2.12.2007

This I believe also

A guy from the Oil Drum goes to a climate change conference:

I think it became very clear...that the future energy supply (for at least the next few decades) will rely on coal, whether as a primary fuel for electricity, or as a feed stock for liquid fuels. The little that renewables will be able to contribute is not going to be that significant in overall supply terms. And the public will be unwilling to pay the costs to ensure that the coal is burned cleanly and the CO2 sequestered.

...no matter what is done locally, the energy needs of the rest of the world are such that coal will be burned, and gas will be generated, and if that is the cause of Global Warming, then what we are going to do is not going to make a difference because it will be too little, too late. And if the GHG are not causing Global Warming, then as the graphs show, the world is heating up anyway under the next cycle. And we certainly won’t be able to change that.

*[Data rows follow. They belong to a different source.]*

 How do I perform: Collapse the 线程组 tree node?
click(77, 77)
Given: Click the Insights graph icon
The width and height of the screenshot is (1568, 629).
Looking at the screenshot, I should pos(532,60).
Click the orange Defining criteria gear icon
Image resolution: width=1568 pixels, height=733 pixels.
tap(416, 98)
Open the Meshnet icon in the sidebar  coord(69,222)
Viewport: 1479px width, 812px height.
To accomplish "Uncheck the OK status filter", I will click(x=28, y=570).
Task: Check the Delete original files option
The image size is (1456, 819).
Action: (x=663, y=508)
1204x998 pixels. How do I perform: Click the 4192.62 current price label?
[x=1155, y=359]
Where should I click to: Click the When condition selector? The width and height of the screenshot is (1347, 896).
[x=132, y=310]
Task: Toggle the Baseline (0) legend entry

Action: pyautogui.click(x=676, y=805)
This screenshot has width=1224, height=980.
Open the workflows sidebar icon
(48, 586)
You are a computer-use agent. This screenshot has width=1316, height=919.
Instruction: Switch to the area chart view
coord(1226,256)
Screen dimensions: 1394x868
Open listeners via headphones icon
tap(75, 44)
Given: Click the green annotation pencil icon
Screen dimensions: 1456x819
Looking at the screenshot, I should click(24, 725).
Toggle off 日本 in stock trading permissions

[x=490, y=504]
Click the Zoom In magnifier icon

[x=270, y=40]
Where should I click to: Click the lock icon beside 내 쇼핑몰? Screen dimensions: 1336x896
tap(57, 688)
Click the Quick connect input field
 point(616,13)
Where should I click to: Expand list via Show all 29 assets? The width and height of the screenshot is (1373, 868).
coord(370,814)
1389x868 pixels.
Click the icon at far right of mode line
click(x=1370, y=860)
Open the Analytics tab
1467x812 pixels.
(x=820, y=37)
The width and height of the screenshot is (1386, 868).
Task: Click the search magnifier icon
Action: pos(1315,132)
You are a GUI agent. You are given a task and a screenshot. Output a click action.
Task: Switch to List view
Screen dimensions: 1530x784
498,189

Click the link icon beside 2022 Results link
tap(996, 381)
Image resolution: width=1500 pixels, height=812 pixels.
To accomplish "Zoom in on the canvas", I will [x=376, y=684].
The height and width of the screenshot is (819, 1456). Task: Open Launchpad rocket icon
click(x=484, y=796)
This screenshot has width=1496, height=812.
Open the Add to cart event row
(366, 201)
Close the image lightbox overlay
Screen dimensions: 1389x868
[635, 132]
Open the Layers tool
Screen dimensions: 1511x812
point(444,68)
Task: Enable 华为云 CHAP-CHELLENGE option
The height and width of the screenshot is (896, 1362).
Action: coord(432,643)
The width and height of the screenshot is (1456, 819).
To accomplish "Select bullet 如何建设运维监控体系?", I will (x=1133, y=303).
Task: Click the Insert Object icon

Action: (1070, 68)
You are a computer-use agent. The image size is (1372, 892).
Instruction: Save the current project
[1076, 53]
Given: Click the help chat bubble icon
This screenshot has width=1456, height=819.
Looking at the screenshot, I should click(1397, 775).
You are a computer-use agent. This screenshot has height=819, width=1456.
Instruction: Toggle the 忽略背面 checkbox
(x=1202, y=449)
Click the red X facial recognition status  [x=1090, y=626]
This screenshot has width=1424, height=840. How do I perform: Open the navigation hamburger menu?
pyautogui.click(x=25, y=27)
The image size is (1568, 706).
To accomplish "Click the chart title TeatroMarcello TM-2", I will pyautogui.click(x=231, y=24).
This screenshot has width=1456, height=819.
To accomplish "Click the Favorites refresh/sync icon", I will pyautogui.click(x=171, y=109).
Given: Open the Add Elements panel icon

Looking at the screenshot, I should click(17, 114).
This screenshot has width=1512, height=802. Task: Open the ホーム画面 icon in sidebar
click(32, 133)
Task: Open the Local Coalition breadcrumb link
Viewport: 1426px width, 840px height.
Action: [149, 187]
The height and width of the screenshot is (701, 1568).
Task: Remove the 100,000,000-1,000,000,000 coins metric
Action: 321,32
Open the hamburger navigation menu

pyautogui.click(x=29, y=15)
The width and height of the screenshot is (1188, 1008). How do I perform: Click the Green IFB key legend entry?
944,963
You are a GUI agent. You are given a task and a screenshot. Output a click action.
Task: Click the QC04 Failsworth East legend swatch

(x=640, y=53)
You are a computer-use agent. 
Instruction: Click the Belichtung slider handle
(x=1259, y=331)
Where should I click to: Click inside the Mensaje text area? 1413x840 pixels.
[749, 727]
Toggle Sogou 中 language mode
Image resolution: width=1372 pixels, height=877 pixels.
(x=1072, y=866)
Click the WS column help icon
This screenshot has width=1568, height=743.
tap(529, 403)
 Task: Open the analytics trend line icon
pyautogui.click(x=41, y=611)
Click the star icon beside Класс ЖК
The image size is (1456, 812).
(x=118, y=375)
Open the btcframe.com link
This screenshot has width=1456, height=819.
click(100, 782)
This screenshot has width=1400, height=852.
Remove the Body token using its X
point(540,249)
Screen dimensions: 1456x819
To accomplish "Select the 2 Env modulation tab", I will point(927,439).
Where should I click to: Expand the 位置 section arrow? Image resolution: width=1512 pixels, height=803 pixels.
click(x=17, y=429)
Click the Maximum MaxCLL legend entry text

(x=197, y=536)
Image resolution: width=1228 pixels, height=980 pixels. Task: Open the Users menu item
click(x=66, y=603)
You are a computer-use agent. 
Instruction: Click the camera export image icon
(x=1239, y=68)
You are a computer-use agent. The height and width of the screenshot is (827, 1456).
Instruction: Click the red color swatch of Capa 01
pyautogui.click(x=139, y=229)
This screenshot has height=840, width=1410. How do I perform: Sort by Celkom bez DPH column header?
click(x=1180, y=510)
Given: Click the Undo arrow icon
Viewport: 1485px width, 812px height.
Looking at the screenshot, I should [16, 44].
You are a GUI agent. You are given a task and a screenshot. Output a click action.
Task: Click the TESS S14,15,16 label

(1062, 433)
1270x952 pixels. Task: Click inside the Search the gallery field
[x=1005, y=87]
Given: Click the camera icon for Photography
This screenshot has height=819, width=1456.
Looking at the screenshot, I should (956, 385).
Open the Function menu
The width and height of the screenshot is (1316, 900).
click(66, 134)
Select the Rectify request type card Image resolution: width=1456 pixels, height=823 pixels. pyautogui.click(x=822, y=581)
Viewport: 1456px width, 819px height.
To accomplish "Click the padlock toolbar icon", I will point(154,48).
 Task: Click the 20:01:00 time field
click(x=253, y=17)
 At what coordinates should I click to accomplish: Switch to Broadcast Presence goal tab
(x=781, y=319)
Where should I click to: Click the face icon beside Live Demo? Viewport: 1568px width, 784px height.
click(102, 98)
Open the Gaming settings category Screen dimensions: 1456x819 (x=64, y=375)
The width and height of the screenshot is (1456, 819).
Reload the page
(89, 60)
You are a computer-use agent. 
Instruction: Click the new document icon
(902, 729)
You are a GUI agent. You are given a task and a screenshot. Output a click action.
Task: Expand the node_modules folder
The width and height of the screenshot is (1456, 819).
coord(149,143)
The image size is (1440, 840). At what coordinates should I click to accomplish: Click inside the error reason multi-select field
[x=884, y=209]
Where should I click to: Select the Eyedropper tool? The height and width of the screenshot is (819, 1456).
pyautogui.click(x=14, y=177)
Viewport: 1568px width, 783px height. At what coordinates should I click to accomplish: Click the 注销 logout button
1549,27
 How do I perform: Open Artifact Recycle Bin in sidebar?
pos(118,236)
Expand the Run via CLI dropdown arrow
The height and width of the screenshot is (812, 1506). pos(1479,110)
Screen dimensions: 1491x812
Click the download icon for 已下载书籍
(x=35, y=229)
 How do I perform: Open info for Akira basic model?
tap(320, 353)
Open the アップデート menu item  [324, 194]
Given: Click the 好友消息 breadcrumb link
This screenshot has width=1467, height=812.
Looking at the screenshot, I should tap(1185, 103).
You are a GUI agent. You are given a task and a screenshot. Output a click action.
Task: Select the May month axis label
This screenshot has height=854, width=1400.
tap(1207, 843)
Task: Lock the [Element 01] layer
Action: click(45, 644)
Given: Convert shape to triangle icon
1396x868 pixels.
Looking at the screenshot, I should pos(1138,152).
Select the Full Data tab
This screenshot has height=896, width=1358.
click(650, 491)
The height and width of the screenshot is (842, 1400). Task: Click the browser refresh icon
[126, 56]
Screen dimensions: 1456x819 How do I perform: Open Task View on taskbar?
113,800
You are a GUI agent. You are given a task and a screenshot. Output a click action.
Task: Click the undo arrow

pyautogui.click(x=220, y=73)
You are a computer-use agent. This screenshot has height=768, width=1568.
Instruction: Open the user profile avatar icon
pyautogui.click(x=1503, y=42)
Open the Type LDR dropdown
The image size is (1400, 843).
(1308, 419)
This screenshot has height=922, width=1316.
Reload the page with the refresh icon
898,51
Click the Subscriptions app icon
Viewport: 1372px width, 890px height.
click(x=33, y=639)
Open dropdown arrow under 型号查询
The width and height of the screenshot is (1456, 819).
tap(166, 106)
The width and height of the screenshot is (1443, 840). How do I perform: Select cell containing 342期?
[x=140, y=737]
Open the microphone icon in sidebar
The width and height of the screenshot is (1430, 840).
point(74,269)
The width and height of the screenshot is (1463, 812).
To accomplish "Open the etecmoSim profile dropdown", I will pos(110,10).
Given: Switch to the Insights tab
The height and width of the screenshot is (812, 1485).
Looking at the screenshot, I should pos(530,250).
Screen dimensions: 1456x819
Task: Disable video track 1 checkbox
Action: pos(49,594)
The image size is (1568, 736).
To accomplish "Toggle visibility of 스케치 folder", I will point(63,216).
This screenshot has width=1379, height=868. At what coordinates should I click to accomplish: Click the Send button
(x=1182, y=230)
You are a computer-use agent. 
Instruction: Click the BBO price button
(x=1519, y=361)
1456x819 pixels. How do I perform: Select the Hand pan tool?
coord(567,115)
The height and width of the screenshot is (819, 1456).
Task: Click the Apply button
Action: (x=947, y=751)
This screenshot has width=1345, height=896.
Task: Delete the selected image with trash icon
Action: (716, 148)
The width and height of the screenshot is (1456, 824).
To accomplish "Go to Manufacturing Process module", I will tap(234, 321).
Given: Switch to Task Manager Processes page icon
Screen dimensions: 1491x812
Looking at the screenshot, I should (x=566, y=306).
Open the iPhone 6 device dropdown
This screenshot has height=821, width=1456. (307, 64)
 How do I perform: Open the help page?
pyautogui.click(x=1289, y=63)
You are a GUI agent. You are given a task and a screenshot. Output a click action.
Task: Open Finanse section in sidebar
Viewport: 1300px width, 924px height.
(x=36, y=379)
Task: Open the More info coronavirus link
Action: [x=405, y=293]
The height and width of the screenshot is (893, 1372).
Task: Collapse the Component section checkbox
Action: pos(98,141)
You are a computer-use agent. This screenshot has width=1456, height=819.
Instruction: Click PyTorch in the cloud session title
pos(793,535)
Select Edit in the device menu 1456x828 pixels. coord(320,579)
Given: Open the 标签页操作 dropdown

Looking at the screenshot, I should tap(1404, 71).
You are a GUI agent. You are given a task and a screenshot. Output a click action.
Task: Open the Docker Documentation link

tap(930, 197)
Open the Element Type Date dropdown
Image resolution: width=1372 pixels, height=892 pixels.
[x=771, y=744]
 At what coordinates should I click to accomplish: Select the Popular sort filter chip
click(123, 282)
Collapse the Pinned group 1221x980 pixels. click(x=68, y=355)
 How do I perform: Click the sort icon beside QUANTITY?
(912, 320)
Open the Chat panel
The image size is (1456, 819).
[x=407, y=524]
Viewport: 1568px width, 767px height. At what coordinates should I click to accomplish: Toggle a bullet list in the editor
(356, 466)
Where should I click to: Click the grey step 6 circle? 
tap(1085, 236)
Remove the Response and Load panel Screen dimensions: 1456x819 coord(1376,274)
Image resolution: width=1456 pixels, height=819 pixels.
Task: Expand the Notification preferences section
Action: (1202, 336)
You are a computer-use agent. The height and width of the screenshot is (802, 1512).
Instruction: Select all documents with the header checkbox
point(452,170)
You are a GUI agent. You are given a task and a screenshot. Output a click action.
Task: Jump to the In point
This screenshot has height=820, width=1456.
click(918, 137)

And so, as one of the speakers said, and as an editorial in Newsweek this week notes, all we can do is adapt.

[Though t]here is an increasing interest in Energy Productivity, in saving through conservation... the inertia of the system is such that, globally, it won’t make much difference. Note that, in California, despite universal agreement almost in the room that we had a problem, no-one in the entire conference, that I heard, talked about mandating speed limits again, as was done in the 70’s.

So that’s my opinion, I don’t really think that most of the audience grasped the immediacy of the problem, nor did some of the speakers. It was as though it was a nice intellectual exercise, without the reality of the physical impact that is going to happen.